## DATA FOR PROCESSING
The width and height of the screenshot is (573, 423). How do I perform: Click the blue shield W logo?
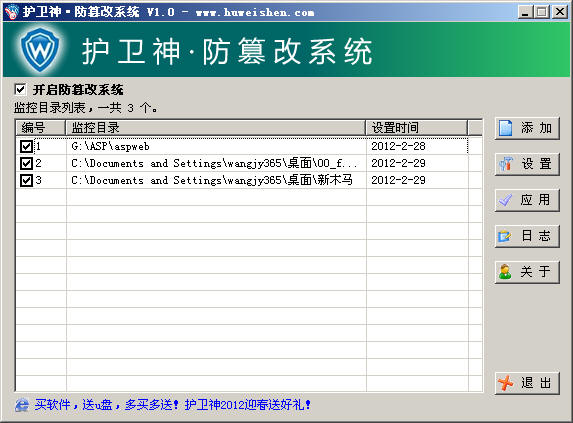tap(40, 49)
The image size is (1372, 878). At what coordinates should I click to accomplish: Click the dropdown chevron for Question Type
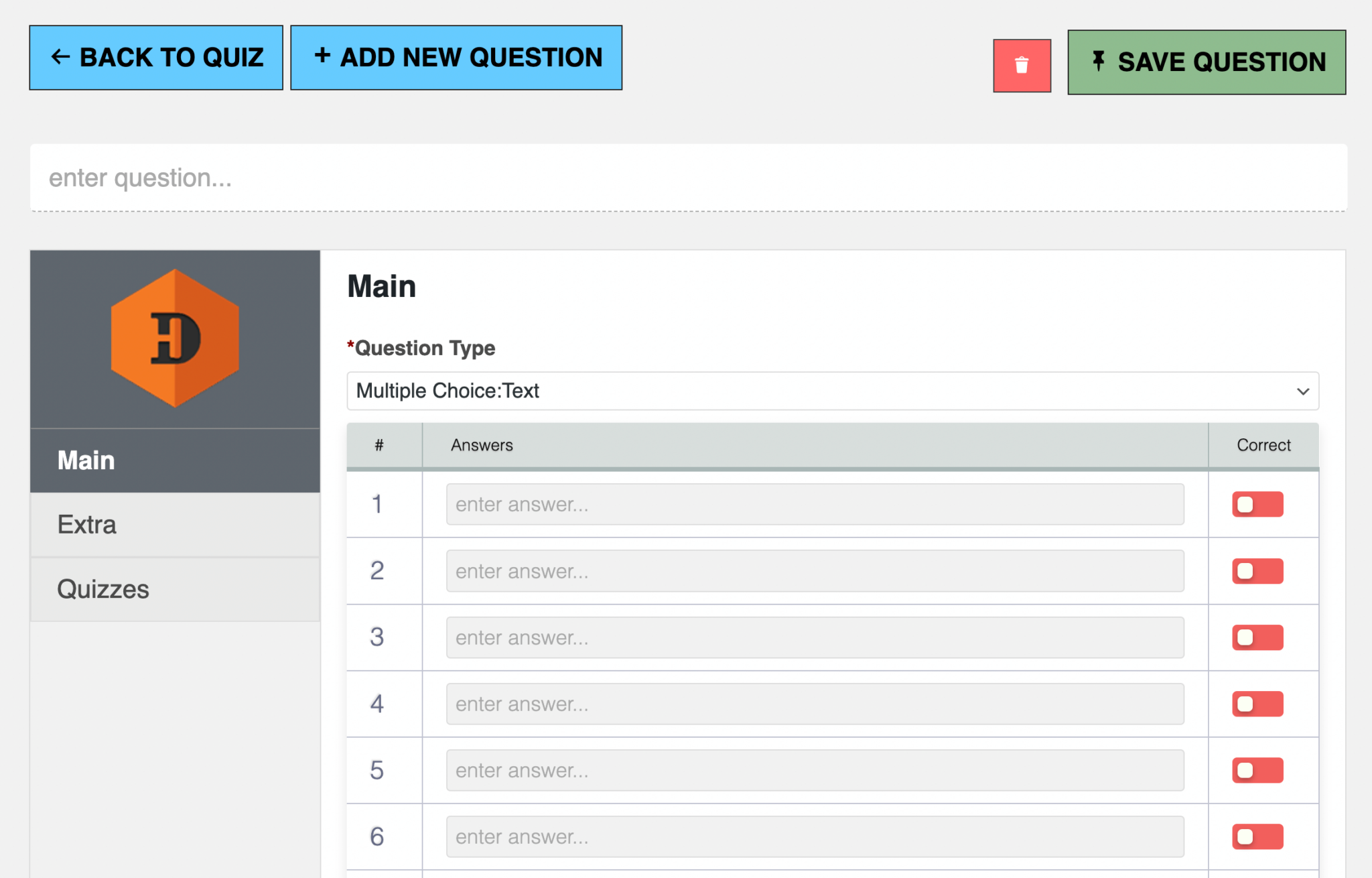(x=1302, y=391)
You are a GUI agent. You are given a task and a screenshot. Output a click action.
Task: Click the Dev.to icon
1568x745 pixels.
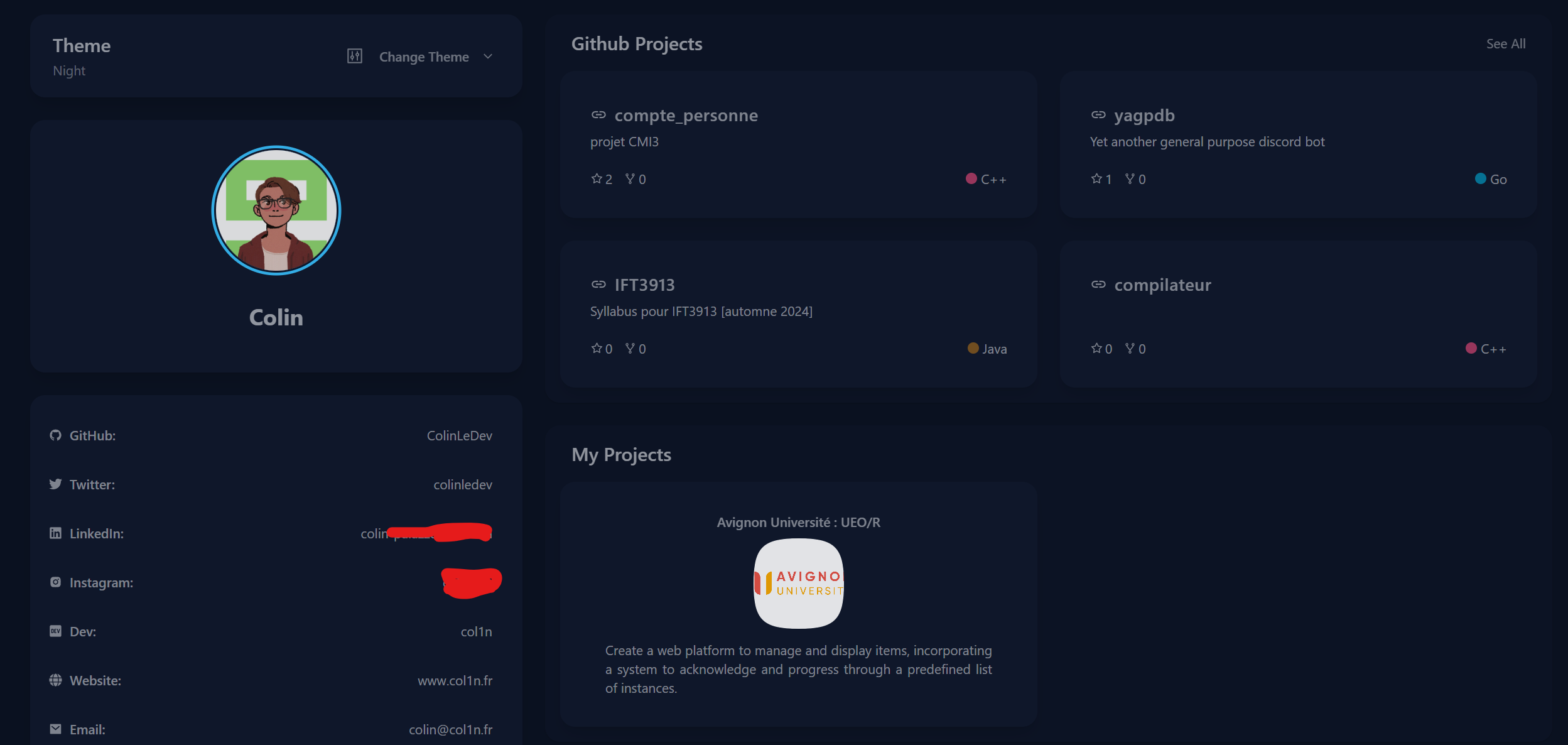tap(56, 631)
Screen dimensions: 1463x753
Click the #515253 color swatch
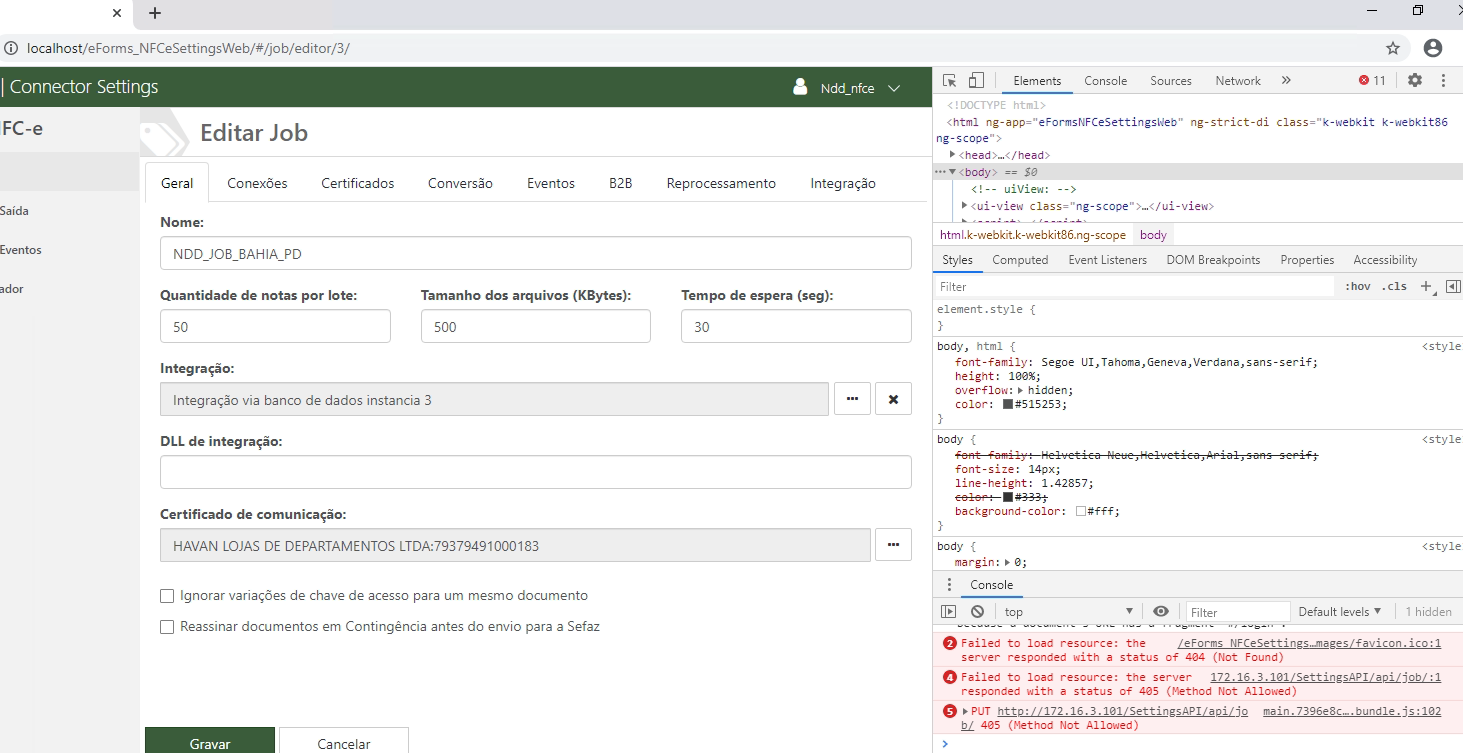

## TASK TO CARRY OUT
Copy out every item above word for word, leaving out the pictures.

## SOLUTION FOR THIS EXERCISE
The width and height of the screenshot is (573, 423). How do I perform: Click the blue shield W logo?
tap(40, 49)
The image size is (1372, 878). At what coordinates should I click to accomplish: Click the dropdown chevron for Question Type
(x=1302, y=391)
You are a GUI agent. You are given a task and a screenshot. Output a click action.
Task: Click the Dev.to icon
1568x745 pixels.
tap(56, 631)
Screen dimensions: 1463x753
Click the #515253 color swatch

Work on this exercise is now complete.